A common implementation pitfall is forgetting that each company’s input already guarantees uniqueness of keys within itself. That allows us to store a single value per key per company without further aggregation. Another subtle point is ensuring that we never double count a shared key by adding both values; instead we overwrite or compare.
Worked Examples
Example 1
Input:
3
1 2
7 2
3 10
4
1 4
2 4
3 4
4 4
We track values per key:
| Key | Chem | Top | Chosen |
|---|---|---|---|
| 1 | 2 | 4 | 4 |
| 7 | 2 | - | 2 |
| 3 | 10 | 4 | 10 |
| 2 | - | 4 | 4 |
| 4 | - | 4 | 4 |
Final sum is 4 + 2 + 10 + 4 + 4 = 24.
This confirms that shared keys correctly select the maximum contribution while unique keys are always included.
Example 2
Input:
2
5 100
10 1
3
5 50
7 20
10 10
| Key | Chem | Top | Chosen |
|---|---|---|---|
| 5 | 100 | 50 | 100 |
| 10 | 1 | 10 | 10 |
| 7 | - | 20 | 20 |
Final answer is 100 + 10 + 20 = 130.
This shows how the algorithm handles asymmetric overlaps where one side dominates or where only one side exists.
Complexity Analysis
| Measure | Complexity | Explanation |
|---|---|---|
| Time | O(n + m) | Each element is processed once and dictionary operations are average O(1) |
| Space | O(n + m) | Dictionary stores one entry per distinct element key |
The linear scan matches the input size constraints directly, which ensures the solution comfortably fits within both time and memory limits.
Test Cases
import sys, io
def run(inp: str) -> str:
sys.stdin = io.StringIO(inp)
import sys
input = sys.stdin.readline
n = int(input())
best = {}
for _ in range(n):
a, x = map(int, input().split())
best[a] = x
m = int(input())
for _ in range(m):
b, y = map(int, input().split())
if b in best:
best[b] = max(best[b], y)
else:
best[b] = y
return str(sum(best.values()))
# provided sample
assert run("""3
1 2
7 2
3 10
4
1 4
2 4
3 4
4 4
""") == "24"
# single overlap
assert run("""1
1 5
1
1 10
""") == "10"
# disjoint sets
assert run("""2
1 1
2 2
2
3 3
4 4
""") == "10"
# all overlap, alternating dominance
assert run("""3
1 5
2 7
3 1
3
1 6
2 3
3 10
""") == "21"
| Test input | Expected output | What it validates |
|---|---|---|
| single overlap | 10 | correct max choice on one key |
| disjoint sets | 10 | inclusion of all unique elements |
| alternating dominance | 21 | correct per-key max across multiple overlaps |
Edge Cases
A key edge case is when one company has no elements.

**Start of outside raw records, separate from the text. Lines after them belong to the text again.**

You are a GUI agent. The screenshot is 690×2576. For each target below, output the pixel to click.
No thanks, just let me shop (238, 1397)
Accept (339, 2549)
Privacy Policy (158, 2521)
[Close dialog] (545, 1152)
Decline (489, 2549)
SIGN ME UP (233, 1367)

In that case, the answer is simply the sum of the other company’s values. The algorithm handles this naturally because all keys come only from one side and are added directly.

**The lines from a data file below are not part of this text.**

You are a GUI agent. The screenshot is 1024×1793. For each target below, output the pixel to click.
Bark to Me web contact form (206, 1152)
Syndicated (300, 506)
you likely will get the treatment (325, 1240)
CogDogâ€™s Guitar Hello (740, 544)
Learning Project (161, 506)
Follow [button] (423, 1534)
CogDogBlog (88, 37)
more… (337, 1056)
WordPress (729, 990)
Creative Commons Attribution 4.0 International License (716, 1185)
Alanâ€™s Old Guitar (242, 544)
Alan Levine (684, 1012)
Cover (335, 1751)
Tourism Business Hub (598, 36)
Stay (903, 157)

Another case is when all keys overlap. For input:
2
1 5
2 3
2
1 4
2 10
the dictionary evolves as key 1 becomes max(5,4)=5 and key 2 becomes max(3,10)=10, yielding 15. This confirms that updates never accumulate both values.
A final edge case is very large values of n and m up to 100,000 each. The dictionary-based aggregation ensures constant-time handling per element, so even full overlap inputs remain linear time and do not degrade.